神戸の北野エリアで診療を続けて50年の眼科医院

この地で長年診療していると聞きました。開業した当時の話や継承した経緯についてお聞かせください。

林一院長 林眼科医院1

ここは父が1974年に開業した眼科医院です。もともと母親がこの地域の出身で、叔父の家があったここにマンションを建てるのを機に、開業の話があったみたいですね。それまで静岡で勤務していた父について、家族みんなで神戸に引っ越してきました。私が小学3年生の時です。その頃はこの地域は今のような観光地ではなく、外国人の方も多く住む閑静な住宅街でした。父が亡くなって今年で6年目になるのですが、それまで父はずっとここで診療をしてきました。「そろそろ代替わりを……」と父から話があって、私が院長を継承したのは父が亡くなる10年ほど前。それからは父と2人で診療をしていました。

どのような患者さんが多く来院されるのですか?

アレルギー性結膜炎やものもらい、白内障や緑内障による視力障害の方などさまざまです。目がかゆい・目が痛い・見えにくい・目が乾く・目やにが出るなど、患者さんが不安に思う症状に対処できるよう、一般眼科診療を主に行っています。患者さんは、この地域に暮らしている人がほとんどですね。古くから住んでいる人も多く、父の代から通ってくださる患者さんもいます。この辺りは外国の方も多く暮らしているので、英語しか話せない人や中国の方などもよくいらっしゃいます。英語はコミュニケーションをとれる程度で、中国語も片言ではありますが、それぞれの言語での診療に対応しています。外国の患者さんとコミュニケーションを取るうちに、だんだんと話せるようになってきました。
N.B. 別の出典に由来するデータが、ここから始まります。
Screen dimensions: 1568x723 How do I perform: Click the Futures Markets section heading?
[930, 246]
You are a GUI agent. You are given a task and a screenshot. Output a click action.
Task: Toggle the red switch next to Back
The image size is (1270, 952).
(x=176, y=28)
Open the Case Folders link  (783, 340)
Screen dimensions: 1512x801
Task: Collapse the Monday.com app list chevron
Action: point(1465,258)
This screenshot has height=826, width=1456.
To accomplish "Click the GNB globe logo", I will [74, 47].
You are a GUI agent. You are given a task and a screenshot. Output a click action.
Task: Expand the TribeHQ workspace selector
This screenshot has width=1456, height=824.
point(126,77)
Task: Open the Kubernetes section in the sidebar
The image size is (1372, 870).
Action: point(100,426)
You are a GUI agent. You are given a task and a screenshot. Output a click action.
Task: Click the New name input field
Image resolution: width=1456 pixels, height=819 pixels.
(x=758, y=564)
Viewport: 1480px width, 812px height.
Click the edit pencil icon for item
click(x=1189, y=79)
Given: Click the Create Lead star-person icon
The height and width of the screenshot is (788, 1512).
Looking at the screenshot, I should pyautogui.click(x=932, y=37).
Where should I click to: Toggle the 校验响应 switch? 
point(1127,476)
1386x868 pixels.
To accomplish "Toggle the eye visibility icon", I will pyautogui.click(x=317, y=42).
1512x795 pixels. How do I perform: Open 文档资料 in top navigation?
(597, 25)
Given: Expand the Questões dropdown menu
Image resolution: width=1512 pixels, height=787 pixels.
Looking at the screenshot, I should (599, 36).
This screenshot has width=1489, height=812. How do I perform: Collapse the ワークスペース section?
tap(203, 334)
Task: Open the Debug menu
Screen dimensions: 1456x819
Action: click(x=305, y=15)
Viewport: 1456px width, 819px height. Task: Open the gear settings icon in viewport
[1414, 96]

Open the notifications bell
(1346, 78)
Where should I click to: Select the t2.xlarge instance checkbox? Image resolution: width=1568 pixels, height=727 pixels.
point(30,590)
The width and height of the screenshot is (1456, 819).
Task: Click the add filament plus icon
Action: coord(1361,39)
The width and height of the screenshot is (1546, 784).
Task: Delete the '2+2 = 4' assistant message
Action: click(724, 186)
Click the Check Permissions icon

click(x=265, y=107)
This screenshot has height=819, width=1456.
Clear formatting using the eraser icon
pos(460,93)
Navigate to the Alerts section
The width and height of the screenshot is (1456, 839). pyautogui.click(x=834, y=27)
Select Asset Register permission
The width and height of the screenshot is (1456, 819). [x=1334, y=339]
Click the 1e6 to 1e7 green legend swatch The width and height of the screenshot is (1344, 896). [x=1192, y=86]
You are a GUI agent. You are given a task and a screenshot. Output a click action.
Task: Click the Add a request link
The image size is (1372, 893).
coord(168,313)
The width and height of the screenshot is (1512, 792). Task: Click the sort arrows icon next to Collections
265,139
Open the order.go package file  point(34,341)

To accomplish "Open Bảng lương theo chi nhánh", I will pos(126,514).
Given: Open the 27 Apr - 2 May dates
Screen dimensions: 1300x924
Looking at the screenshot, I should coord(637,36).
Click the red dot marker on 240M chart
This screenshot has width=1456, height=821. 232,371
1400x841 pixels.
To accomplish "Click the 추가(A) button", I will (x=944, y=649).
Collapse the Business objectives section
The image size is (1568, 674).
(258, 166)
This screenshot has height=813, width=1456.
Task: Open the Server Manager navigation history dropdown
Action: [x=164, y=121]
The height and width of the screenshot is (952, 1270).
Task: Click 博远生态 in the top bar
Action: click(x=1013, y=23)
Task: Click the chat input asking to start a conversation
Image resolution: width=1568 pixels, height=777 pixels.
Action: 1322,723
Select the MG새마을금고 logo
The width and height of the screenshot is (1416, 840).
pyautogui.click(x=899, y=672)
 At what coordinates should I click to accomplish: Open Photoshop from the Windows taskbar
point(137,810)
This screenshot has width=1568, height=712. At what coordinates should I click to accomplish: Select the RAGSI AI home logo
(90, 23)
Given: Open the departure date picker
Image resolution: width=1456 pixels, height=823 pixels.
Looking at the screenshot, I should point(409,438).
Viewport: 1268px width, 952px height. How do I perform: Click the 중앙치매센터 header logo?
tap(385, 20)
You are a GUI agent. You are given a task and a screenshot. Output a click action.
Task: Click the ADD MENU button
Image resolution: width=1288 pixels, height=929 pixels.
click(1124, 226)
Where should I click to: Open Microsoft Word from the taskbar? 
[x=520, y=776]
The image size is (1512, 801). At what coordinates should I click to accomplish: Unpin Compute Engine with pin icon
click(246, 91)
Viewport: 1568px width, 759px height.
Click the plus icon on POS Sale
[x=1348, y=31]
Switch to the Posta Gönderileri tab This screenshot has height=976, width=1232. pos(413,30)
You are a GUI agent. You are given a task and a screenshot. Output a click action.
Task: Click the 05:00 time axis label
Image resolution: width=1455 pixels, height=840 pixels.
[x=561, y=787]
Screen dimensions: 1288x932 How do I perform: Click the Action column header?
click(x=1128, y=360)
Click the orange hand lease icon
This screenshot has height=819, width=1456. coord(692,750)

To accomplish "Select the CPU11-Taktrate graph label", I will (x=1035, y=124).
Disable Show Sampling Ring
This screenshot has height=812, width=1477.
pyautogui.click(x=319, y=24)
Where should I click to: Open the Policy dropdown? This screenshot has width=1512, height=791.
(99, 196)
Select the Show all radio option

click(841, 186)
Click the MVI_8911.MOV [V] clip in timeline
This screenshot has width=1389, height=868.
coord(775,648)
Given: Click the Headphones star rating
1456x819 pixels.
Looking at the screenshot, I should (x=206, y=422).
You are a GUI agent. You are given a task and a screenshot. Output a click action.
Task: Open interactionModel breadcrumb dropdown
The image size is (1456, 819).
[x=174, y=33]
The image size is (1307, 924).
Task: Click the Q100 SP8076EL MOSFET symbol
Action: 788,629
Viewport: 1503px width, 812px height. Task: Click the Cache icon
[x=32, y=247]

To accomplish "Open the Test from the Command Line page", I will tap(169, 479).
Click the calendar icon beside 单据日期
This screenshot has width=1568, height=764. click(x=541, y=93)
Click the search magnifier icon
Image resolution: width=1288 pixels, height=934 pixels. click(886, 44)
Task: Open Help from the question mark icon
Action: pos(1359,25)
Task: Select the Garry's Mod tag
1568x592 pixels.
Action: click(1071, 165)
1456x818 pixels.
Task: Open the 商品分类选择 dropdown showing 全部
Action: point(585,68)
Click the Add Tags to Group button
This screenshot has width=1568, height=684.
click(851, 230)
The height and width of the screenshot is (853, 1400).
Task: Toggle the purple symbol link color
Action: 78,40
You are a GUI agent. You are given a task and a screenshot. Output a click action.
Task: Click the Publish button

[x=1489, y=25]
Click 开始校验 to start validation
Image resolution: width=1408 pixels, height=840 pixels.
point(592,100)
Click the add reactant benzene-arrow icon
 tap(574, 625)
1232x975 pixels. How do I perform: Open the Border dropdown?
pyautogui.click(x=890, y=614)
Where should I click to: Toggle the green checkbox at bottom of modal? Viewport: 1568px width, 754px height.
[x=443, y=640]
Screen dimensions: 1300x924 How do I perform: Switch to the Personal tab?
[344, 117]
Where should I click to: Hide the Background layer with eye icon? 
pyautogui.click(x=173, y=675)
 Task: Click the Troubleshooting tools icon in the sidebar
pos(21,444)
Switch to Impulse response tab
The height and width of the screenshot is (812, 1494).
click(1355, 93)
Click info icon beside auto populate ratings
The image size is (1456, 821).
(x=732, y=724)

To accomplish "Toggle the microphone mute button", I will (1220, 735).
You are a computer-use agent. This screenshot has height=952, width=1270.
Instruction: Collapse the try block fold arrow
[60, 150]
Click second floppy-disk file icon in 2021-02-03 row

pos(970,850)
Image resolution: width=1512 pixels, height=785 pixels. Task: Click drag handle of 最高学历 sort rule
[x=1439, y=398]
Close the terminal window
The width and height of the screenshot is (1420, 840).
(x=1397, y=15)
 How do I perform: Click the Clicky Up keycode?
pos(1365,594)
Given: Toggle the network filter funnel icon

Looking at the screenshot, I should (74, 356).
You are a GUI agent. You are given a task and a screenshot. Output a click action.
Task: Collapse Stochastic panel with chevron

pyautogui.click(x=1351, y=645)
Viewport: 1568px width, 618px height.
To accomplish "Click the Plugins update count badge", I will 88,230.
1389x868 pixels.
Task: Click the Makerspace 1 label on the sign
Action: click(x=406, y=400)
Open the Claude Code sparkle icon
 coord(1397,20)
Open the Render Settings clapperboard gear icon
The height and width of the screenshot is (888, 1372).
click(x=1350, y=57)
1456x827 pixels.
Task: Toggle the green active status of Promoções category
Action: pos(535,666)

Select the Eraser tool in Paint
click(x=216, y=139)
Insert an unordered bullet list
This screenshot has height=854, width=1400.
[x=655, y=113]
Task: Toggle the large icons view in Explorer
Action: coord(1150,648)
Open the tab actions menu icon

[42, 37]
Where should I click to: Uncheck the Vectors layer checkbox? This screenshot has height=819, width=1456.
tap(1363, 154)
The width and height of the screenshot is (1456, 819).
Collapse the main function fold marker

どこか懐かしい昭和レトロな院内の雰囲気がすてきですね。

林一院長 林眼科医院2

昔のままの造りですからね。震災でこの辺りは大きな被害があったのですが、この建物はなんとか半壊で持ちこたえてくれて、修理をして今に至っています。院内は待合室と診察室というシンプルなレイアウトで、私一人で診察から受付・薬の処方もしています。当院には先端医療機器がそろっているわけではないですが、一般眼科診療に必要な眼圧計・細隙灯顕微鏡・眼底倒像鏡・遠視や近視や乱視の度数を測るオートレフラクトメータなど、基本的な検査機器は一通りあります。それでもここでの治療には限界もあるので、より精密な検査や高度な治療が必要な場合は、神戸には懇意にしている先生も多くいらっしゃるので、神戸海星病院や神戸赤十字病院・神戸アイセンター・神戸大学医学部附属病院などに紹介しています。

過疎地と医院を行き来し、寄り添う診療で患者を支える

この医院を継承するまではどちらに勤務しておられたのですか?

林一院長 林眼科医院3

大学を卒業してからは、国立病院機構神戸医療センター、兵庫県立淡路医療センター、神戸海星病院を経て、2002年に兵庫県立丹波医療センター(旧・柏原病院)に眼科部長として着任し、2006年まで外来診療や白内障や緑内障・網膜硝子体の手術、後進の指導などを行ってきました。継承のため退任はしたのですが、実は現在に至るまで、週に3日は丹波医療センターで引き続き外来や手術を行っております。丹波医療センターでの勤務は2022年で20年になりますね。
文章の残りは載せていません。